REQUIREMENT:
Rewrite the entries from the line holding "Tap the share icon in toolbar" through the line holding "tap(186, 93)", inclusive, changing "Stop Loss" to "Take Profit" and keeping everything else the same.

-- START --

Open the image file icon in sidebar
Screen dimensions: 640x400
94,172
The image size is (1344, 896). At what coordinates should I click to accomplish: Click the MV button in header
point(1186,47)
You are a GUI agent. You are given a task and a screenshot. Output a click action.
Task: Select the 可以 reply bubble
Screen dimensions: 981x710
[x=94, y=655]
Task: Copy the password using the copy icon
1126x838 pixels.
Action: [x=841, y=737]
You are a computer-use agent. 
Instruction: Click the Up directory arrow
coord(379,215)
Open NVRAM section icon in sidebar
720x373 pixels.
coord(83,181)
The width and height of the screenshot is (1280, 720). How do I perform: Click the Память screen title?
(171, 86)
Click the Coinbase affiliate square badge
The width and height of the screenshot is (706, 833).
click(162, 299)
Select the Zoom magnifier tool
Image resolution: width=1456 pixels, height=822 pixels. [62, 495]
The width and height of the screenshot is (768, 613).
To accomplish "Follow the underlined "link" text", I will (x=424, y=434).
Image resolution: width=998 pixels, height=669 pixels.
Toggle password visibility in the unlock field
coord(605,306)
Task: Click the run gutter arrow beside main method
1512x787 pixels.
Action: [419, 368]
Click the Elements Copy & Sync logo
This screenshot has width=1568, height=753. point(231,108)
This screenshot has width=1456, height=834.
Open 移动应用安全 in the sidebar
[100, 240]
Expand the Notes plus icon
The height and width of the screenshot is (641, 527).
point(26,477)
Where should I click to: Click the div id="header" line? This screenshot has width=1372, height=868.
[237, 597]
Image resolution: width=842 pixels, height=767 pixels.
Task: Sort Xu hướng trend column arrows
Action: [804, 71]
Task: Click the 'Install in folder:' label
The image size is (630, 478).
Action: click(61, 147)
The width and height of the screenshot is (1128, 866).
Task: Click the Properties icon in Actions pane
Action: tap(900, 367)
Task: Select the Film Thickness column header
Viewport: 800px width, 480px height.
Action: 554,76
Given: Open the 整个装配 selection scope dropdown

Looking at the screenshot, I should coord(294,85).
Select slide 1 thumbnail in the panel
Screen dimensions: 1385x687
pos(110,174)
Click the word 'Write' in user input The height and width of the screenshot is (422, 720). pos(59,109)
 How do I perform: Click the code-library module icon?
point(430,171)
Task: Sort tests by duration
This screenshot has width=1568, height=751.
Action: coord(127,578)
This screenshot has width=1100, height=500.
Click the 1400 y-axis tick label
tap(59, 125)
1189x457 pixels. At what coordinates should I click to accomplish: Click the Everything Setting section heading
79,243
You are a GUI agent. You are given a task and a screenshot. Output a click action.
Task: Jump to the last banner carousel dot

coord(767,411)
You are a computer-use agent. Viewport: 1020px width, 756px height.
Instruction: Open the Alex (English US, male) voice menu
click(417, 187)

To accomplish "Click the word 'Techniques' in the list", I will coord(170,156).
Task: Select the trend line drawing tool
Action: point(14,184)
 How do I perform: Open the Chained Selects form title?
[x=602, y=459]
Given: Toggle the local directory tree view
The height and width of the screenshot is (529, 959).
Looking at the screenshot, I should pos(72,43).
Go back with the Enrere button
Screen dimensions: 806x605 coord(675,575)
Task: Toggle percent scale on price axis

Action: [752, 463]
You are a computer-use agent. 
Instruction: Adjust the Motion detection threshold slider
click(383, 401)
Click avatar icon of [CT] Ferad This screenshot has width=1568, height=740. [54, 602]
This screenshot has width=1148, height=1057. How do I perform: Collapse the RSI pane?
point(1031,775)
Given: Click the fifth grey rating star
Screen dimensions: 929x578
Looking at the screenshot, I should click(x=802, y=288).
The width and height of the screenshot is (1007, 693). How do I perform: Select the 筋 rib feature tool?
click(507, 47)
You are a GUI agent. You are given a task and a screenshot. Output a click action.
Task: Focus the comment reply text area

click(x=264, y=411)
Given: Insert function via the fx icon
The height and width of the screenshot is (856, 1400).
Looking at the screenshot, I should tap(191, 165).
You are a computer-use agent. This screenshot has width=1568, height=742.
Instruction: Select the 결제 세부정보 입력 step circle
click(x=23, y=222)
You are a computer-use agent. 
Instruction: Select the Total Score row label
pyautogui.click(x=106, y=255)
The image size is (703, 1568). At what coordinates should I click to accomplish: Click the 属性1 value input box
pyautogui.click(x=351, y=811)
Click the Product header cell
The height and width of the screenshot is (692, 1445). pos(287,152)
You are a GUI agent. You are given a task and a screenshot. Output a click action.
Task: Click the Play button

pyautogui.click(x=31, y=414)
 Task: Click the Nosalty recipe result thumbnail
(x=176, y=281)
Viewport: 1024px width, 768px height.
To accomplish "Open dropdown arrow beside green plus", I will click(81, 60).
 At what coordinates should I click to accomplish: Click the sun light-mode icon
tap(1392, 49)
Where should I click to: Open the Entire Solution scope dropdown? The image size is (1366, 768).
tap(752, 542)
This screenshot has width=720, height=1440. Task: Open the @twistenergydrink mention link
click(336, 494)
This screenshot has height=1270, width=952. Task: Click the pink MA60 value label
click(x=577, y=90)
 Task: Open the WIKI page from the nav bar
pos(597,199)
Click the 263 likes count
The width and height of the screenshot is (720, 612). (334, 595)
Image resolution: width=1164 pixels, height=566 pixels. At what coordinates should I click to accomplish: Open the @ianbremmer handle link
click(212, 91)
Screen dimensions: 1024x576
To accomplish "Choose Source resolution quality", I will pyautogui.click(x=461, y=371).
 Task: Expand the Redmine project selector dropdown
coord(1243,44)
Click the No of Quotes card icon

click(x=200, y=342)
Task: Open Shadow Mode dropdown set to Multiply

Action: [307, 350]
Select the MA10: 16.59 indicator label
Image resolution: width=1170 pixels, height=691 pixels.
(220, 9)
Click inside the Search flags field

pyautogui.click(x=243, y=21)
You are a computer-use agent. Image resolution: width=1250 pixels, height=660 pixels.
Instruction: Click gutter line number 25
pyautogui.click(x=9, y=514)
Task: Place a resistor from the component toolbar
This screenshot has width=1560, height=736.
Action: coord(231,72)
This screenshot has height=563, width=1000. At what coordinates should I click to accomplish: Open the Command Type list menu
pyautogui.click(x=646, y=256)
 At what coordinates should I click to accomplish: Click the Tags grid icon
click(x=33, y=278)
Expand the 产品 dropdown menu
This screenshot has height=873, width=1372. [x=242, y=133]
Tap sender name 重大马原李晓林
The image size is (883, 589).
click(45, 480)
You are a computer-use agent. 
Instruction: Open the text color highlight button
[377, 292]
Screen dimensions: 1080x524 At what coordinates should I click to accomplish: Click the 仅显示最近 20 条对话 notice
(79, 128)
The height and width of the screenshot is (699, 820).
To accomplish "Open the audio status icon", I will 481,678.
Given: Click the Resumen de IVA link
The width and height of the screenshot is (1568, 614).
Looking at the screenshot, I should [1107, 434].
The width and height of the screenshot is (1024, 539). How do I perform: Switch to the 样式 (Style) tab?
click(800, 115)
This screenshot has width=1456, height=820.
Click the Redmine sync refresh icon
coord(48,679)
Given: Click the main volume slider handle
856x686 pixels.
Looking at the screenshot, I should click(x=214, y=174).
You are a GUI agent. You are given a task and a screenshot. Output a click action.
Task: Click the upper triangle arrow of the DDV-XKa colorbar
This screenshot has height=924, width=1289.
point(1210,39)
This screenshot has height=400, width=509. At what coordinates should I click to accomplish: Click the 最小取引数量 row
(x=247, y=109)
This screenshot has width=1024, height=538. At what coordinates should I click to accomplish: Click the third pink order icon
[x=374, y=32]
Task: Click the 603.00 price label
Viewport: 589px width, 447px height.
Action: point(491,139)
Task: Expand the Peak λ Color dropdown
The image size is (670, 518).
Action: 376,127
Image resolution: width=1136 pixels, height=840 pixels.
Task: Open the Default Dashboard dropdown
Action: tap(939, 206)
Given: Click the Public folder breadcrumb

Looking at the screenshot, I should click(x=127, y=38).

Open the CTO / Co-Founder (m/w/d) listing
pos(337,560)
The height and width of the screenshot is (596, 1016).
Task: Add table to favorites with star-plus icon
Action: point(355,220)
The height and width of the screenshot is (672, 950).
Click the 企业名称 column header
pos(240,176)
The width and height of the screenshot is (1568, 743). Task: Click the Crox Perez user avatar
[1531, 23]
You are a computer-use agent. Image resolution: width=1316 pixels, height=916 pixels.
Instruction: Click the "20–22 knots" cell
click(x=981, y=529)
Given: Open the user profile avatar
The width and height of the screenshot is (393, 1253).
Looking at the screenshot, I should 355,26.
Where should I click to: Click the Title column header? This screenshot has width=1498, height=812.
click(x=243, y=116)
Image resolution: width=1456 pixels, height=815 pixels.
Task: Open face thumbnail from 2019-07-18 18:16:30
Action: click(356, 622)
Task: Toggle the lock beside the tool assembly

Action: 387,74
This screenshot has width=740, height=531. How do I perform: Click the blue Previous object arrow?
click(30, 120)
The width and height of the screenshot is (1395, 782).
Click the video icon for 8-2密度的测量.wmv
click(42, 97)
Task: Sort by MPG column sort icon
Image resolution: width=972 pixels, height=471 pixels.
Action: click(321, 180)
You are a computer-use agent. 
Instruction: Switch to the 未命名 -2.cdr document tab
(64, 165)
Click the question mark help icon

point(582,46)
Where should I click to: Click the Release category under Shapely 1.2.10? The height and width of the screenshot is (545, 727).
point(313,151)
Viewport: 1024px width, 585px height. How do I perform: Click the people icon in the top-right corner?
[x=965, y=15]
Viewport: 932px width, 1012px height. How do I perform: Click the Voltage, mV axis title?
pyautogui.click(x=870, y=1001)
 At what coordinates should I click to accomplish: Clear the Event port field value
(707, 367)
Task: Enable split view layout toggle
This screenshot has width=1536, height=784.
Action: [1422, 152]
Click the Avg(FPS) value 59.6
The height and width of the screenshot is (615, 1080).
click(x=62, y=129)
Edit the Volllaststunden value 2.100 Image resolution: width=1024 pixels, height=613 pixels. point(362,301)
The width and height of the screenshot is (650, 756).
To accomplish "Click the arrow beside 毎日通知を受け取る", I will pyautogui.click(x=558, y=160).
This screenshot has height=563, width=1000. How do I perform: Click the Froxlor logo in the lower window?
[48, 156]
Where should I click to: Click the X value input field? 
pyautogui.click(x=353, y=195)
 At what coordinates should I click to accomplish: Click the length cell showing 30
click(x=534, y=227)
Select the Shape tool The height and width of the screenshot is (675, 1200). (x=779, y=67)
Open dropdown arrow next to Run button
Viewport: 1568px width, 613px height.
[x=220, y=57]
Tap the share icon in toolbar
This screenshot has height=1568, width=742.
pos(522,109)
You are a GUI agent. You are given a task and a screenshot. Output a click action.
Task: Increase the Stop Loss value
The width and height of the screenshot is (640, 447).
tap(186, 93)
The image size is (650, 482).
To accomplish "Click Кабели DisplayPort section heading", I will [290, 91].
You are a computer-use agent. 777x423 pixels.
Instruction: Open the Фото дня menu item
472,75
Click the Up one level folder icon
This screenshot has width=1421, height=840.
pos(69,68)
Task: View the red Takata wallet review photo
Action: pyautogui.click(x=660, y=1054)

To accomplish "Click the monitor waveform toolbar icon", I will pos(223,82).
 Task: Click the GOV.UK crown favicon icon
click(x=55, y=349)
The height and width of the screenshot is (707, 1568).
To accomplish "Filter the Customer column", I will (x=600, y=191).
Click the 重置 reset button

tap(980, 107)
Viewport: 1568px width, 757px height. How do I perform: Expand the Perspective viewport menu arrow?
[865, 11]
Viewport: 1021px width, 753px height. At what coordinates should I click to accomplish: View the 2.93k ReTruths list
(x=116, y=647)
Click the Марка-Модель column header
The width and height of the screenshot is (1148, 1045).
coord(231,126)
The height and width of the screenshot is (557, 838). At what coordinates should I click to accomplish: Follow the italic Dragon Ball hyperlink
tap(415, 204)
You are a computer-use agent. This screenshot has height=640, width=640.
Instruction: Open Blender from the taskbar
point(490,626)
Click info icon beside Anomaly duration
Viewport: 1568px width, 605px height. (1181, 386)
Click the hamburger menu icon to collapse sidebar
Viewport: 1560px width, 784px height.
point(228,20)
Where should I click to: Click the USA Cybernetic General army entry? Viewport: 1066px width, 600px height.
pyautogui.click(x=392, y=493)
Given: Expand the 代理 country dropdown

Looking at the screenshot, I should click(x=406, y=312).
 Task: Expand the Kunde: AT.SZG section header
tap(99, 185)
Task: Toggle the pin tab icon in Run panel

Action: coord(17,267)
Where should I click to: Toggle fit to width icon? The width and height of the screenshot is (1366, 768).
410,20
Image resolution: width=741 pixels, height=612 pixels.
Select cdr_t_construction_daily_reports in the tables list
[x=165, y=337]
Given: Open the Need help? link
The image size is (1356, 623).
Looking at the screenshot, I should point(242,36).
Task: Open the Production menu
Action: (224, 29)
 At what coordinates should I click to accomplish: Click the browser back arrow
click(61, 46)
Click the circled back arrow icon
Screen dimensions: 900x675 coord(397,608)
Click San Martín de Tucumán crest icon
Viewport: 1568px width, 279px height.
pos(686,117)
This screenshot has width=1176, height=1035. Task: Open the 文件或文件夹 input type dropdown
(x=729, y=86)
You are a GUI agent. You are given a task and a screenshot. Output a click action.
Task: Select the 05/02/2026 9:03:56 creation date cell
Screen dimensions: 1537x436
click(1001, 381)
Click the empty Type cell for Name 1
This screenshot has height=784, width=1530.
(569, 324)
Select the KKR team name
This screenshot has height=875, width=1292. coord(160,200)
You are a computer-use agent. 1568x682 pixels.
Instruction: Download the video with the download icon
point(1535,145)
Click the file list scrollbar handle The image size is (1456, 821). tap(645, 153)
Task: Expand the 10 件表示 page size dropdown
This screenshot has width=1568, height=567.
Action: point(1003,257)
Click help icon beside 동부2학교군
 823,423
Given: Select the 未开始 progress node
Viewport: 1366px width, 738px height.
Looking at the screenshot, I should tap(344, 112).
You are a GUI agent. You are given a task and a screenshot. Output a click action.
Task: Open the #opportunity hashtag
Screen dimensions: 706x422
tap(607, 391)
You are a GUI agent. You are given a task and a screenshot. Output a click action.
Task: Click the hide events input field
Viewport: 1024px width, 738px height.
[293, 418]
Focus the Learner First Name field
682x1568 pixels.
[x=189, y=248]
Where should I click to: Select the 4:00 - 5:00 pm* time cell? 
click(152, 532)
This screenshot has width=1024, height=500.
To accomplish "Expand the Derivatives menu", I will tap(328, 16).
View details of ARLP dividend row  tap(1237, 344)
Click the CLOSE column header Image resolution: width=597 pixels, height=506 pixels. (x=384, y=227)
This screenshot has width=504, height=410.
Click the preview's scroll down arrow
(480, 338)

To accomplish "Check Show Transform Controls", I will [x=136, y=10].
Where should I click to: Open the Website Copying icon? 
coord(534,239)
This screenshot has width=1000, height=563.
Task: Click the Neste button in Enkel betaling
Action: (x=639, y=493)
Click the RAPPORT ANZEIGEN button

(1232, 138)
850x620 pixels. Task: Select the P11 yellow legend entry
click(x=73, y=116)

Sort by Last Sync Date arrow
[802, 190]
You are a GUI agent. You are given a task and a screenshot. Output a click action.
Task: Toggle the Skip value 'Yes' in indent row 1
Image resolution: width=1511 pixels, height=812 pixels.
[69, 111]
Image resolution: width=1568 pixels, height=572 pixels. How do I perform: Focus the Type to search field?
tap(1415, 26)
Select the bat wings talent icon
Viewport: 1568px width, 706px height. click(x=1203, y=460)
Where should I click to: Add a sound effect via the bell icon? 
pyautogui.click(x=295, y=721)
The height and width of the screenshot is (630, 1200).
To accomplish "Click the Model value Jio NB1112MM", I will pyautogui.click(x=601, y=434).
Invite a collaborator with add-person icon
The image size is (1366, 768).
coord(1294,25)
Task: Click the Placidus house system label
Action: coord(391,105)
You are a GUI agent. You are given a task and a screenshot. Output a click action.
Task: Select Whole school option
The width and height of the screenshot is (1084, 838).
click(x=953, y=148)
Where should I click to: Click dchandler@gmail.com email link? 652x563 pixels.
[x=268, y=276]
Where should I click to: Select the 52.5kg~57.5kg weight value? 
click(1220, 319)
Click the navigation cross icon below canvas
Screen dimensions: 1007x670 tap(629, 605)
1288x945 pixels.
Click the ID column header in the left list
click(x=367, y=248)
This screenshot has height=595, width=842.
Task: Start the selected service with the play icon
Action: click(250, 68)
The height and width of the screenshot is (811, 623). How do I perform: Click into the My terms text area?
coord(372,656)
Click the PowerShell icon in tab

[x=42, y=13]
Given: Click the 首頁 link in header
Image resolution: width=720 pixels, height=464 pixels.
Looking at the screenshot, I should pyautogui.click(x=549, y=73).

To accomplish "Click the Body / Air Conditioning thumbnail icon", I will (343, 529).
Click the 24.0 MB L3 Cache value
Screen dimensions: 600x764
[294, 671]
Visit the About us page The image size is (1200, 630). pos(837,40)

-- END --

COMPLETE ANSWER:
Tap the share icon in toolbar
This screenshot has height=1568, width=742.
pos(522,109)
You are a GUI agent. You are given a task and a screenshot. Output a click action.
Task: Increase the Take Profit value
The width and height of the screenshot is (640, 447).
tap(186, 93)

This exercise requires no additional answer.